Apple doesn’t skimp on materials, and you’d be hard-pressed to argue any of the above products were actively bad. In fact, most of them were pretty darn good.

In many cases, they were actually not overpriced based on what Apple offered, either. For example, the HomePod was, in reality, less of a smart speaker for answering questions than a premium speaker for playing music. It boasted beam-forming technology found in speakers many, many times its price.

Will AirPods Max be next on the chopping block?
Will AirPods Max be next on the chopping block?
Photo: Apple/Cult of Mac

Cheap products aren’t in Apple’s DNA

Creating cheap devices to cash in on the Apple name just isn’t in Cupertino’s DNA. As fans, we should probably be grateful for that. But as Apple continues to focus on growing markets like India and China, where average salaries are lower, the challenge of selling niche products with high price tags gets even tougher.

Apple lovers lose out, too. It usually takes a few generations for a product’s utility to really play out. And introducing expensive new products as experiments that will never be repeated breeds the same trepidation that accompanies using a new Google service. By this point, so many have been introduced and discarded that buying into a long-term vision is kind of a fool’s errand. Why would you shell out big bucks for a new product that Apple might forget about before long?

I don’t want to see Apple stop making high-end devices. Nor do I begrudge paying a premium for said products. But it seems like Apple faces a decision it faced before.
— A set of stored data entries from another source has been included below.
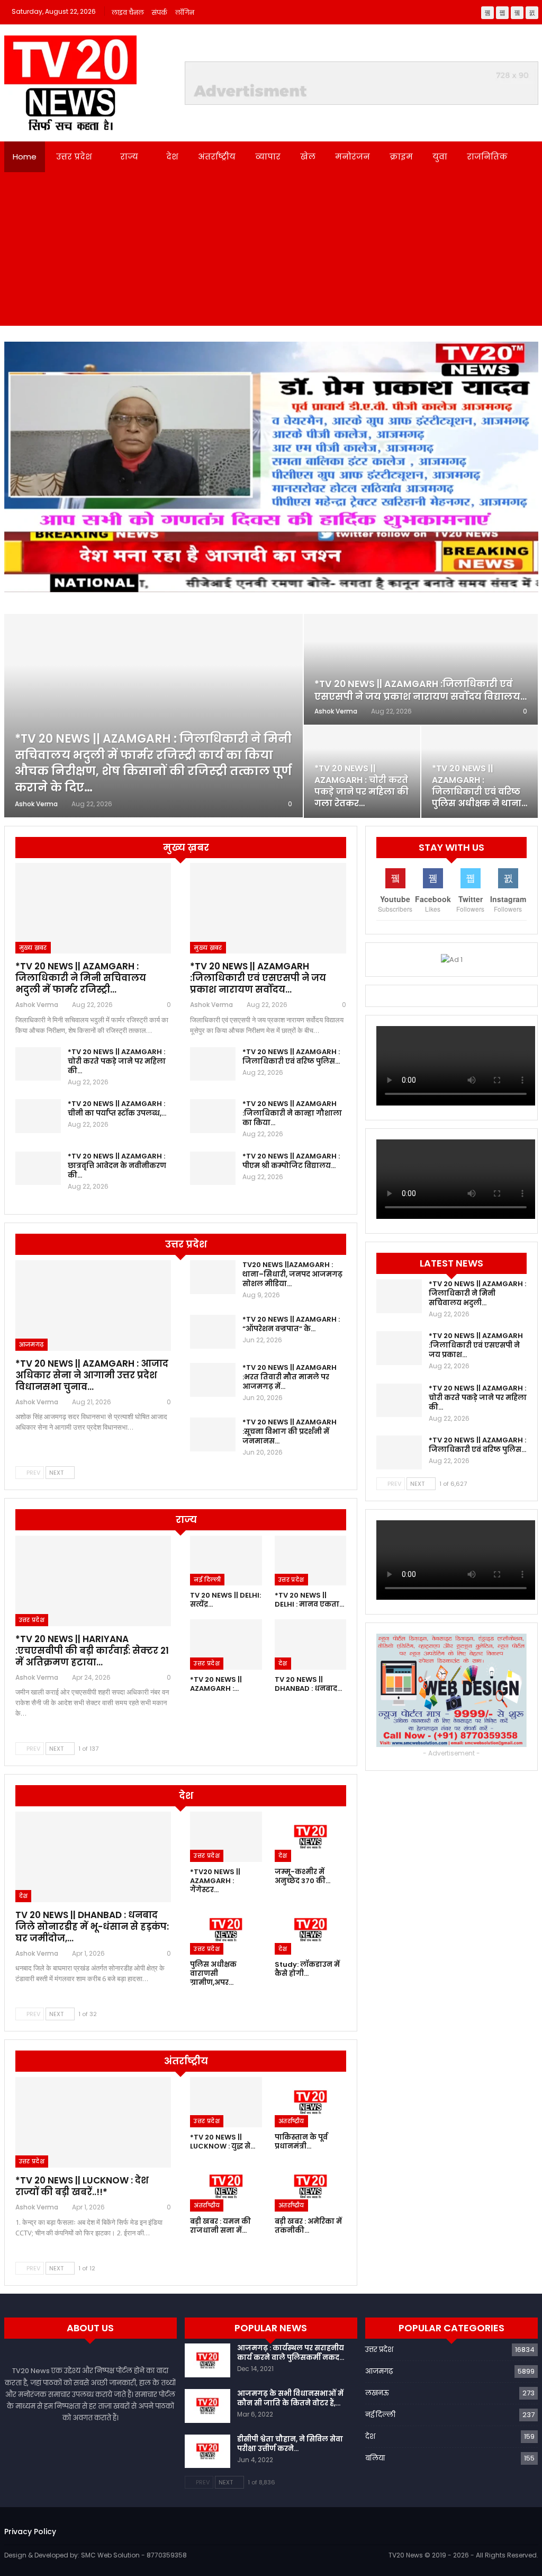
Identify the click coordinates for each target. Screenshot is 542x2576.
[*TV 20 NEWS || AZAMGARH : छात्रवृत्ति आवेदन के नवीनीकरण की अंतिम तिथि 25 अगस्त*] (38, 1169)
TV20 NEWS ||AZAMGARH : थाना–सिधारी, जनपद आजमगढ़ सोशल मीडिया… (292, 1274)
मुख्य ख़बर (33, 947)
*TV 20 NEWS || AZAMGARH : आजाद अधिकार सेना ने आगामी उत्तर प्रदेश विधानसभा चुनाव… (91, 1375)
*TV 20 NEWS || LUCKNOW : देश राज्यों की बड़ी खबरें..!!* (82, 2186)
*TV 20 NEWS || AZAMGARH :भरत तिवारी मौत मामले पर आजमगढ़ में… (289, 1377)
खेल (307, 156)
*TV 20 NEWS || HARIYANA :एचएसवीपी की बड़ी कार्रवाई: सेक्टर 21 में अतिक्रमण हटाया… (92, 1651)
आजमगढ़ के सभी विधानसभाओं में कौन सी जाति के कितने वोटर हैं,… (290, 2398)
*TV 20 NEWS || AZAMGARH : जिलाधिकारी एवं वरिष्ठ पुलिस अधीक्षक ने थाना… (479, 786)
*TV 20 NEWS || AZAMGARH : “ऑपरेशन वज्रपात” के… (291, 1324)
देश (172, 156)
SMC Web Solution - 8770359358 (134, 2555)
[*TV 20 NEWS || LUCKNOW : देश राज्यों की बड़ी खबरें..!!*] (93, 2122)
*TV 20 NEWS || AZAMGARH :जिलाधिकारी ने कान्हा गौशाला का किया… (292, 1113)
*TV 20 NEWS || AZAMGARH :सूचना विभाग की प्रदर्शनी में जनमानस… (289, 1431)
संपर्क (159, 12)
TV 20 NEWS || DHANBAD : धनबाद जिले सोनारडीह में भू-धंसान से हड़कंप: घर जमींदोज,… (92, 1927)
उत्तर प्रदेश (74, 156)
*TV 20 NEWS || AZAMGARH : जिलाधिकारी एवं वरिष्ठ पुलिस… (291, 1056)
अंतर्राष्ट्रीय (217, 156)
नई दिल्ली (207, 1579)
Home (25, 156)
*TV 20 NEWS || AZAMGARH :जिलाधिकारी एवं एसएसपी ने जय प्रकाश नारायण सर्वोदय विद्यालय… (420, 690)
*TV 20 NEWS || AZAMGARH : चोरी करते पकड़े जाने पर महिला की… (117, 1061)
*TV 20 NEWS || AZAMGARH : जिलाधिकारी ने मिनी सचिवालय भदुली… (477, 1293)
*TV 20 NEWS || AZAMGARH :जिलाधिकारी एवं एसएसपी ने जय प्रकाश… (476, 1345)
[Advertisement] (271, 251)
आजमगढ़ (31, 1344)
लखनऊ (377, 2393)
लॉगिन (184, 12)
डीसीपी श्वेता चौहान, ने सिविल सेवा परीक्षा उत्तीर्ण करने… (290, 2444)
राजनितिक (487, 156)
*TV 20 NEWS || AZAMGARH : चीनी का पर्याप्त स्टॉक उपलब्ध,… (117, 1108)
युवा (439, 156)
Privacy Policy (30, 2531)
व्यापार (268, 156)
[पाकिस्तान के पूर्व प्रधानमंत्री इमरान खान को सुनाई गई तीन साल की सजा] (310, 2102)
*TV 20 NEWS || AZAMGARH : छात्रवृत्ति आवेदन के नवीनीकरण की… (117, 1165)
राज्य (129, 156)
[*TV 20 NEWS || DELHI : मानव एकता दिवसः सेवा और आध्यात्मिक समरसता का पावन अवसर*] (310, 1561)
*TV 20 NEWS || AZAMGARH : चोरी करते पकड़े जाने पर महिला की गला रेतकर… (361, 786)
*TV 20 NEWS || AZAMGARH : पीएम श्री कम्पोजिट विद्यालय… (291, 1161)
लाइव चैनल (128, 12)
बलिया (375, 2458)
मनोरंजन (352, 156)
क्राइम (401, 156)
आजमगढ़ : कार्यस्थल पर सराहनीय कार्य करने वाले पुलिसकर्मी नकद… (290, 2353)
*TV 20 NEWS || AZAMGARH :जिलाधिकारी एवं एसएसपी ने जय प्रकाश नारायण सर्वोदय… (258, 978)
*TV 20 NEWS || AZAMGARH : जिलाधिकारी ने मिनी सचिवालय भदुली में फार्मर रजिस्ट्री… (80, 978)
Back in the early 1980s, Steve Jobs and Jef Raskin, the originator of the Macintosh project, had a famous disagreement over the best way to build a computer. Should you start with the goal of building the best product possible, and let that dictate the price? Or do you start with an affordable price, then build the best product possible?

Both approaches are valid — but the second one brings in more customers. It’s time that Apple, as painful as it might be, embraces the latter.